*** Source information ***
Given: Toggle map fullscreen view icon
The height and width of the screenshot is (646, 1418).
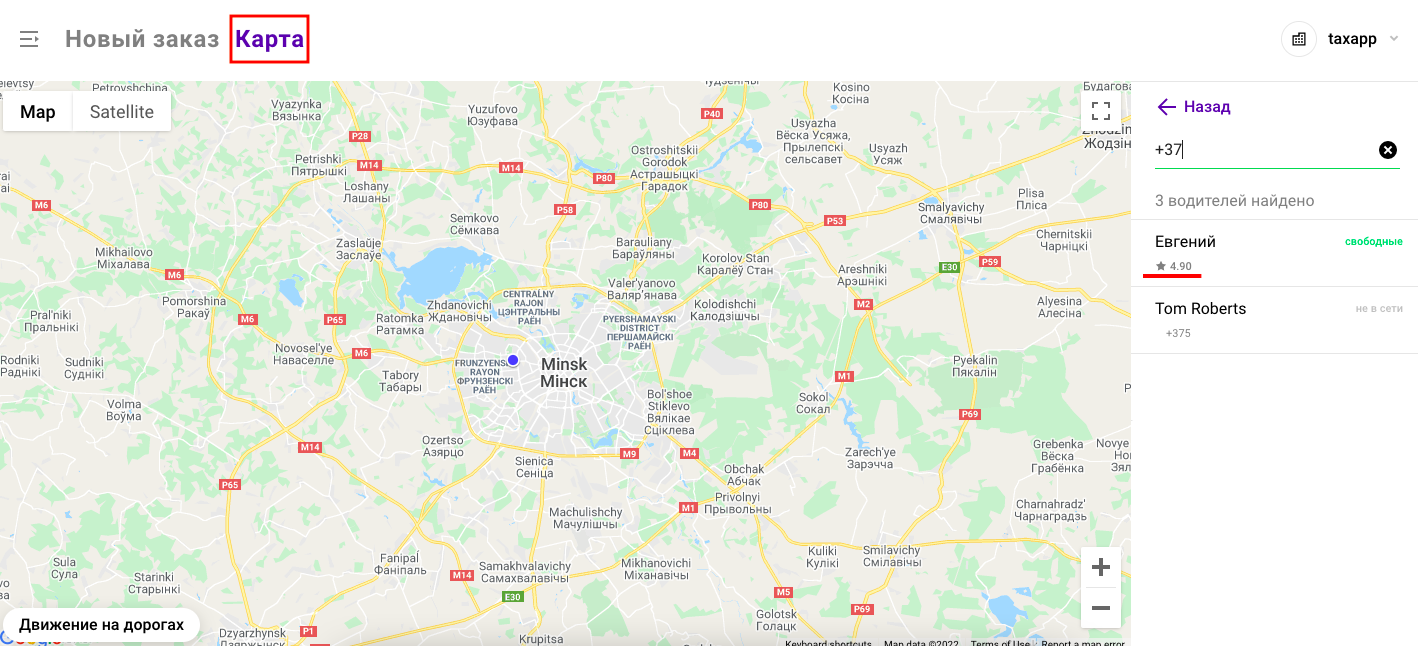Looking at the screenshot, I should [x=1101, y=111].
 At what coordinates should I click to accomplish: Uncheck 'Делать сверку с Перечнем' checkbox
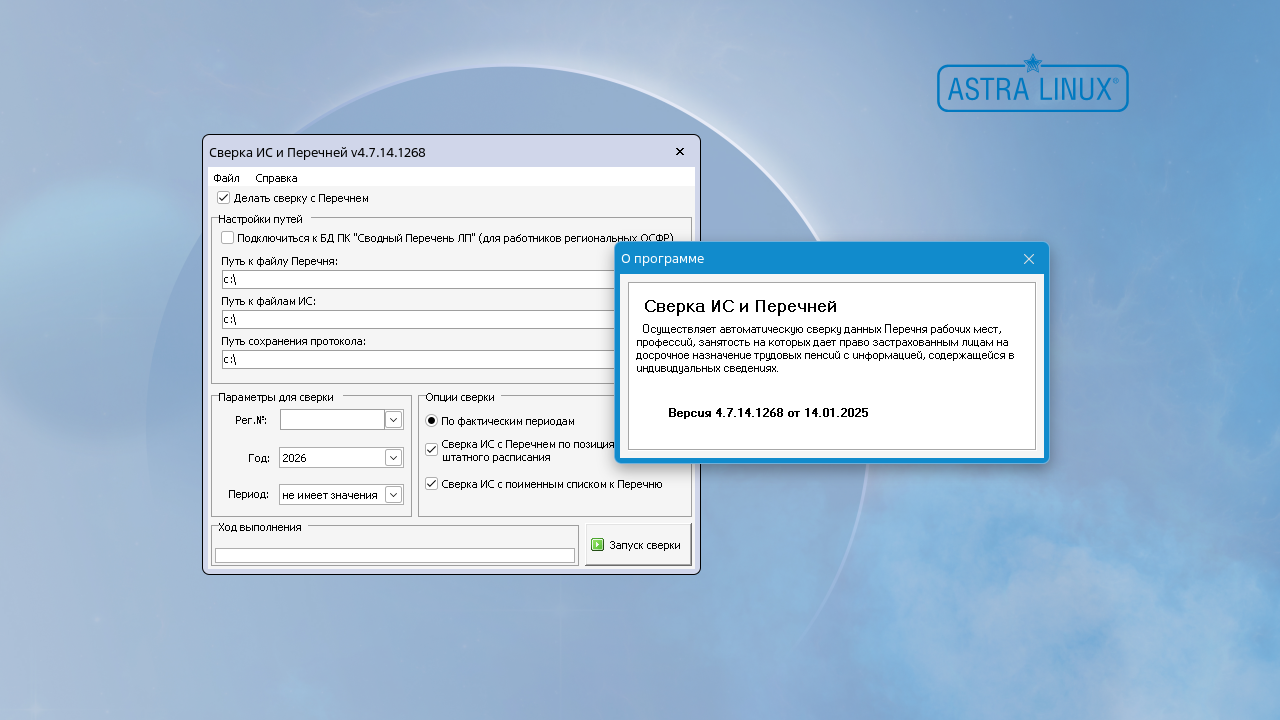[224, 198]
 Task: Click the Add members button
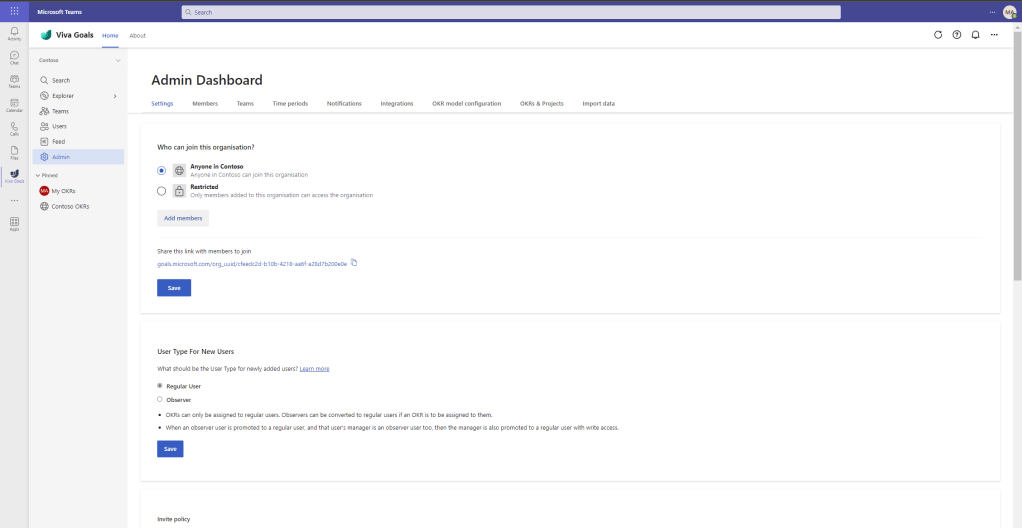click(x=183, y=218)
*** End of Source information ***
**Problem statement:** Repeat the records word for word and drop any pictures.

**Result for this exercise:**
Given: Toggle map fullscreen view icon
The height and width of the screenshot is (646, 1418).
Looking at the screenshot, I should [x=1101, y=111].
 At what coordinates should I click to accomplish: Uncheck 'Делать сверку с Перечнем' checkbox
[224, 198]
 Task: Click the Add members button
click(x=183, y=218)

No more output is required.